BEGIN Data section
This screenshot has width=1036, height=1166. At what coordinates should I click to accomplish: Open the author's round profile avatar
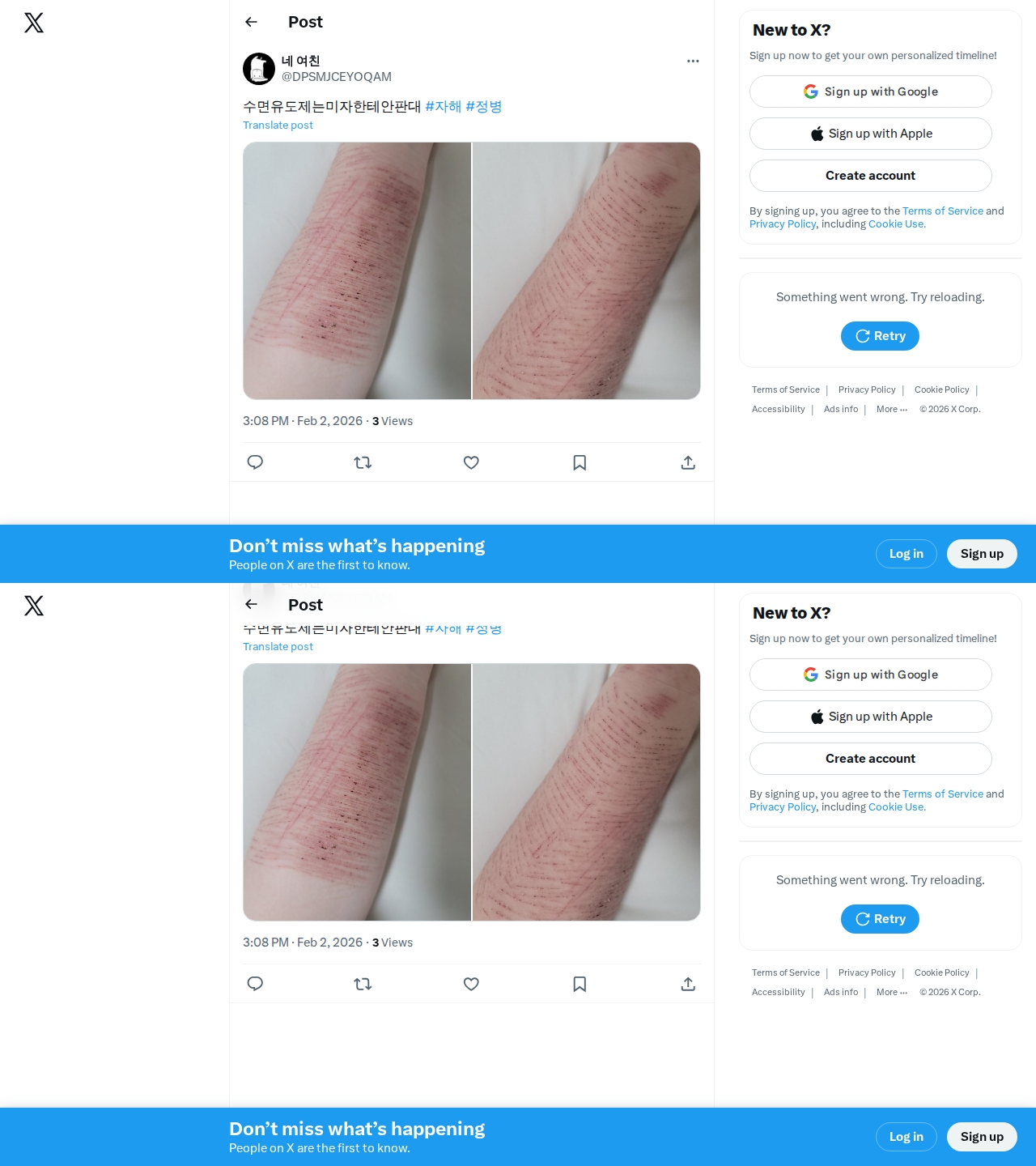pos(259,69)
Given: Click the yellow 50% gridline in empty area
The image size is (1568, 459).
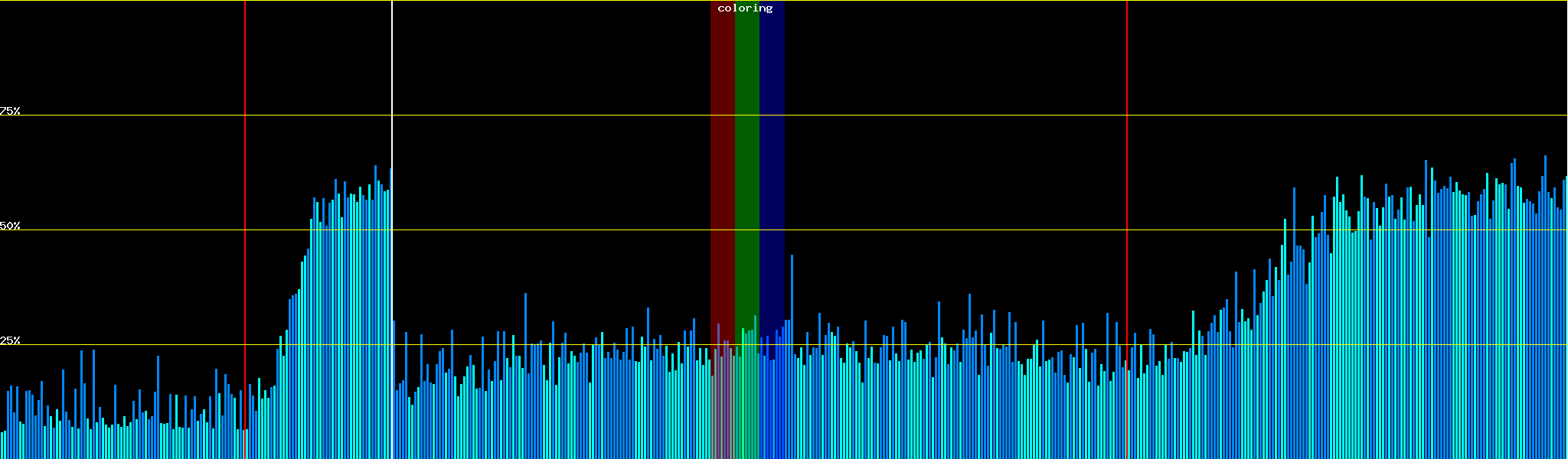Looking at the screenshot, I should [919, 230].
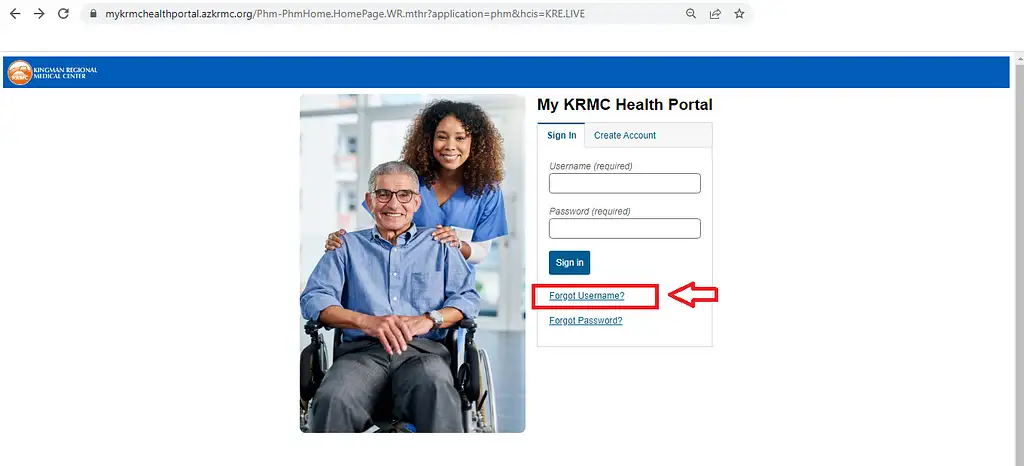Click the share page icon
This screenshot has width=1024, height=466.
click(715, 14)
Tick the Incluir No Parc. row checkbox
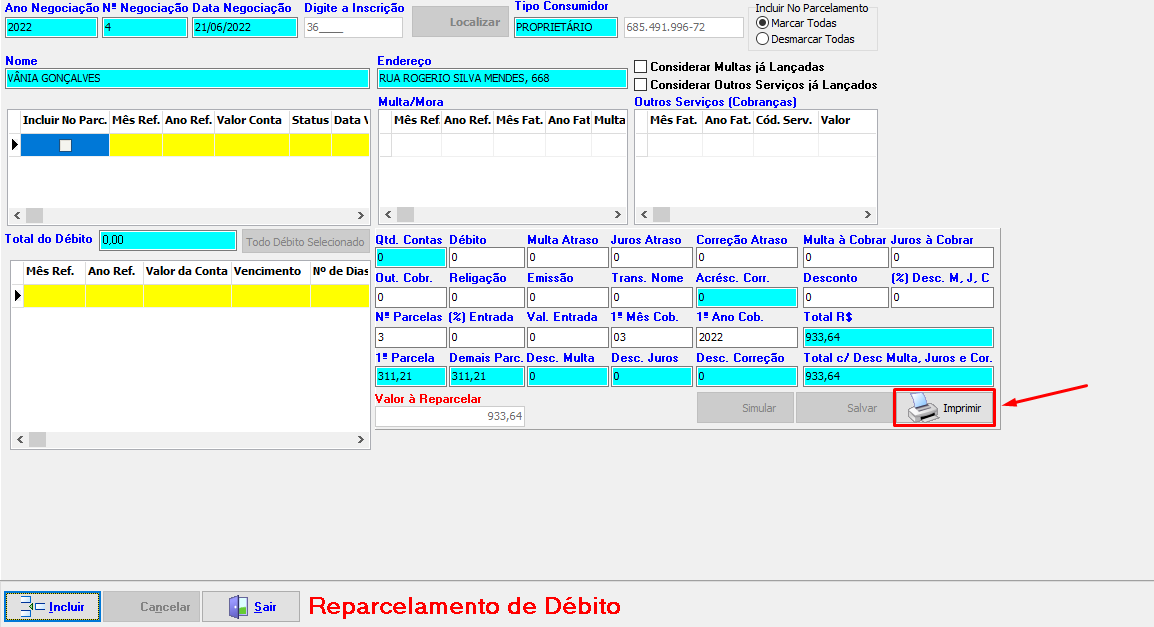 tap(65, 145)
END Data section
BEGIN Data section
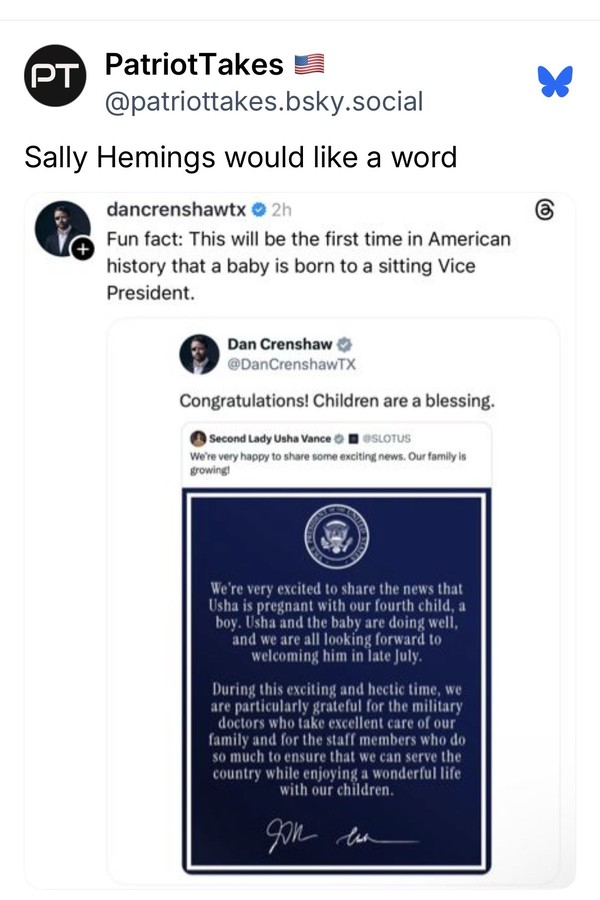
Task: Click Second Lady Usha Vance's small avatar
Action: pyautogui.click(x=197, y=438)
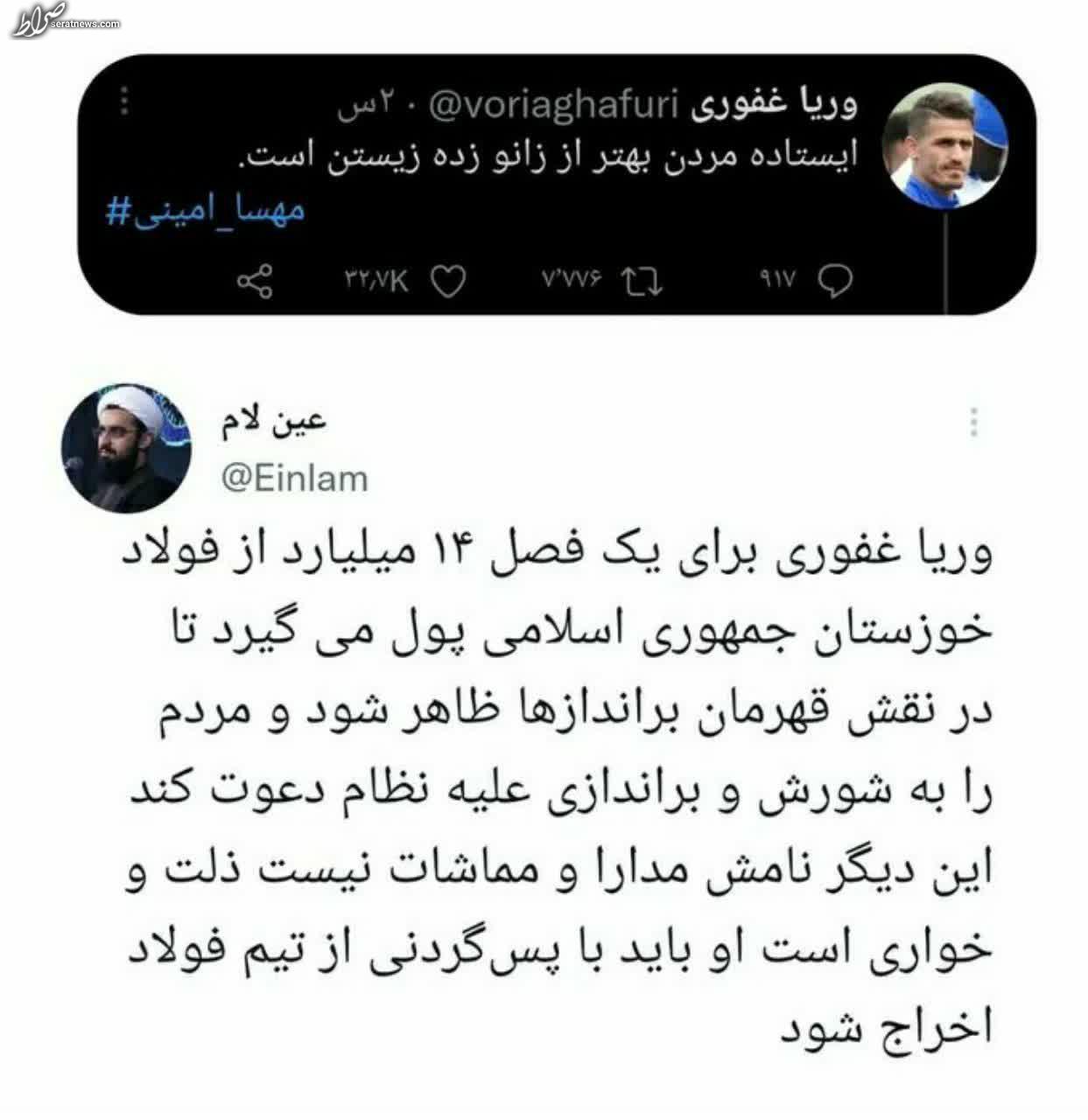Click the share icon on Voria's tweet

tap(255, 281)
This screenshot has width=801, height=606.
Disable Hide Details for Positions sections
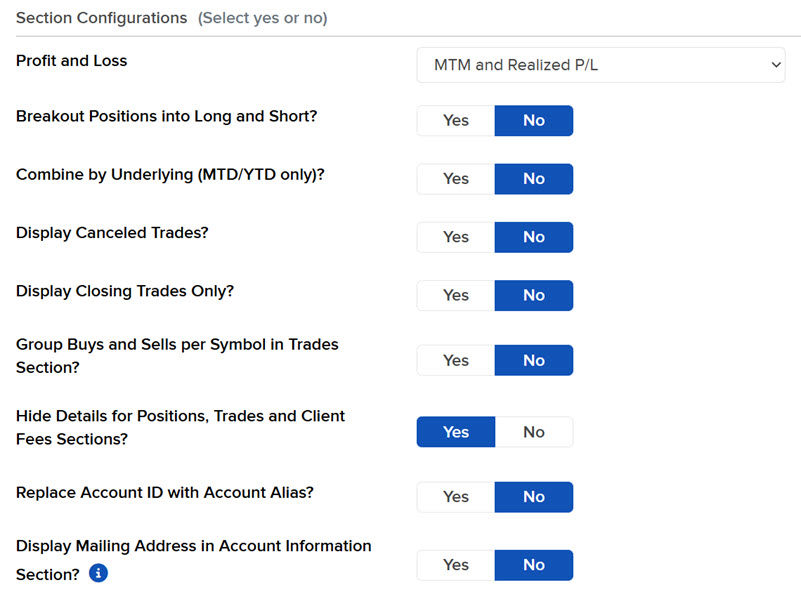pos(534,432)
END Data section
## What the exercise asks:
Of the lines above, copy only those from the one holding "This screenshot has width=1036, height=1166." to the one holding "Given: Click the", both included, and exclude every image.

## Solution to this exercise:
This screenshot has width=1036, height=1166. At what coordinates should I click to accomplish: Open the author's round profile avatar
pos(259,69)
Given: Click the yellow 50% gridline in empty area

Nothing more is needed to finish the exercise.